I'm going to go against the general trend and share an experience that shows what UML can do today, and what some future version of UML (or another modeling approach) could be.
First a bit of history.
Way back when, people programmed computers in assembly (not going ALL the way back here). Then along came higher level languages like C and Basic. Programmers that were very good in assembly argued that you can't fully express everything the processor is capable of doing (in an optimized manner) in a higher level language. In fact, they were right. Some things were much less optimal from a memory and performance perspective in higher level languages because you could not fully control the instructions issued to the processor.
The thing is, higher level languages provided a much more abstract form of expression. So, they caught on and after a while, people didn't really care that you could not fully control every aspect of the processor because the developers were so much more productive (Moore's Law also helped).
Similar rounds happened with object oriented languages, and again with managed languages. Each time, a higher level of abstraction became available and eventually won out because it was more efficient to use as a developer.

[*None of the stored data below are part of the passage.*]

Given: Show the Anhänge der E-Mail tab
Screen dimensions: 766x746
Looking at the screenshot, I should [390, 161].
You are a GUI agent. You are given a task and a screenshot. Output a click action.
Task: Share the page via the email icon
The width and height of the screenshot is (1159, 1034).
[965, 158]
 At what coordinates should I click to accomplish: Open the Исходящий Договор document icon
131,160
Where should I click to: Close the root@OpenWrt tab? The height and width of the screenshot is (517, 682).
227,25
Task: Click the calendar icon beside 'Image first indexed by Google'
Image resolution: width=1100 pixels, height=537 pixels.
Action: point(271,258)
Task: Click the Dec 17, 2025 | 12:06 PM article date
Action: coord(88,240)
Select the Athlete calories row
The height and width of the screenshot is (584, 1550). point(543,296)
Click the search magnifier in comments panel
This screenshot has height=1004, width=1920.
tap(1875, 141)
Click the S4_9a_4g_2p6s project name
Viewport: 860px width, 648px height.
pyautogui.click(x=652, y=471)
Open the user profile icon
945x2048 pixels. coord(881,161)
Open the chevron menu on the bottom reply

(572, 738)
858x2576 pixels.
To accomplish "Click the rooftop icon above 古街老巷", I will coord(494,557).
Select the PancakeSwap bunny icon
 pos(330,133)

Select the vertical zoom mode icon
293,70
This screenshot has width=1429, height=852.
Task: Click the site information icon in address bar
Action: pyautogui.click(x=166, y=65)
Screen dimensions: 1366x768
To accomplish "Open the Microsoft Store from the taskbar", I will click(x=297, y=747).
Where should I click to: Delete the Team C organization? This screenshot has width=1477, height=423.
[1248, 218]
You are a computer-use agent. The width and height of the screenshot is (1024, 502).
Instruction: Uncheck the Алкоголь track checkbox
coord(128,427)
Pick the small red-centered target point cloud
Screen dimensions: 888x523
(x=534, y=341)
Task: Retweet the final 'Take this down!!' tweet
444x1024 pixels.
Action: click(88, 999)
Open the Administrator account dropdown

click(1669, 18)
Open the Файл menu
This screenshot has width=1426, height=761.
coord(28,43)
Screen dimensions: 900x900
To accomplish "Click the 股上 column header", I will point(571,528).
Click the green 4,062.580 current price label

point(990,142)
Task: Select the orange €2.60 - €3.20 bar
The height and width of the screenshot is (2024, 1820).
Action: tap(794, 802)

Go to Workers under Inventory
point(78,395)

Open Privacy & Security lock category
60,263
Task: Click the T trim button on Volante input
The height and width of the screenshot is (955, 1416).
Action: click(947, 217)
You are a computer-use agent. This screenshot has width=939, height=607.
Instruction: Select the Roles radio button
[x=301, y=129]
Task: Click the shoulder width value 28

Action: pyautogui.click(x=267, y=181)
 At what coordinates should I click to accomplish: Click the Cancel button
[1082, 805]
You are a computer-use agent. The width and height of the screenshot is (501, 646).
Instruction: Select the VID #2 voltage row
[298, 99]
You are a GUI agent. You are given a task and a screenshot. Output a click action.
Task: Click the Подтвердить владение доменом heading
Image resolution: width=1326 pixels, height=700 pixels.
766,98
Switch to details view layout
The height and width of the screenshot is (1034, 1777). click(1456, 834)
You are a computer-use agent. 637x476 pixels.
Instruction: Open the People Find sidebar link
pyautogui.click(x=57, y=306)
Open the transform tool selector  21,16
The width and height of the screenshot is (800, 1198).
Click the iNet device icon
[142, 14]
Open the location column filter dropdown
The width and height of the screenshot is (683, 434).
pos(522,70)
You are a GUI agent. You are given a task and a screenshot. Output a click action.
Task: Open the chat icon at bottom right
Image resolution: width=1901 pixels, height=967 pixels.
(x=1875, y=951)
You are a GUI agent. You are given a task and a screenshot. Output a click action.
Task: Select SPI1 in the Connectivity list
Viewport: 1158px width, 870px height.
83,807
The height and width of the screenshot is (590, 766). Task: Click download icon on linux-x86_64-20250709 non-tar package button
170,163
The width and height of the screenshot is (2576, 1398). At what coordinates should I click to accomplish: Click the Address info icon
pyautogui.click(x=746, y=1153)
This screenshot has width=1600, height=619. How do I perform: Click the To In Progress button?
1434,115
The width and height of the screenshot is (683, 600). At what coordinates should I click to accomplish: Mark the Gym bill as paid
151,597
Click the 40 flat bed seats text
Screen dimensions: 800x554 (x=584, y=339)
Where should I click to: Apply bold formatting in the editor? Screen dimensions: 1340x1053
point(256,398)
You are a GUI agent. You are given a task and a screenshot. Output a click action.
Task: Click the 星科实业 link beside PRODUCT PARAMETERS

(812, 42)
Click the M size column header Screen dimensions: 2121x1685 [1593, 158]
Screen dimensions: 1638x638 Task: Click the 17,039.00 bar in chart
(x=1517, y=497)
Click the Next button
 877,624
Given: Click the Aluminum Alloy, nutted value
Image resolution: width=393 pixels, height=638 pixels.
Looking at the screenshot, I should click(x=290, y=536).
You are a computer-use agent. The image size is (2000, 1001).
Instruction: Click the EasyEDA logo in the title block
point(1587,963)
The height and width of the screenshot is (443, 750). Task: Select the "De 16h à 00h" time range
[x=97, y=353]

In fact, generally inefficiencies in the higher levels of expression disappear as compilers become better and optimization techniques improve.
Model driven development is a higher level of expression. You cannot fully represent any code you could write in, say, C# or Java. Especially not out of the box. However, it is possible to generate a very substantial portion of an application directly from a UML model.
I led the UML-based code generation effort for several rather large projects. In many cases, we could generate 30% to 60% of the entire source code of the (real life, enterprise-class) applications. And that's just with a small team writing generators for a particular domain. Eventually, an entire industry will be behind tools to generate more and more of real-life application from models.
That is the next step in the natural evolution we have seen in our industry time and time again, ever since the first assembly codes abstracted opcodes (there was probably something before that, but that was before my time).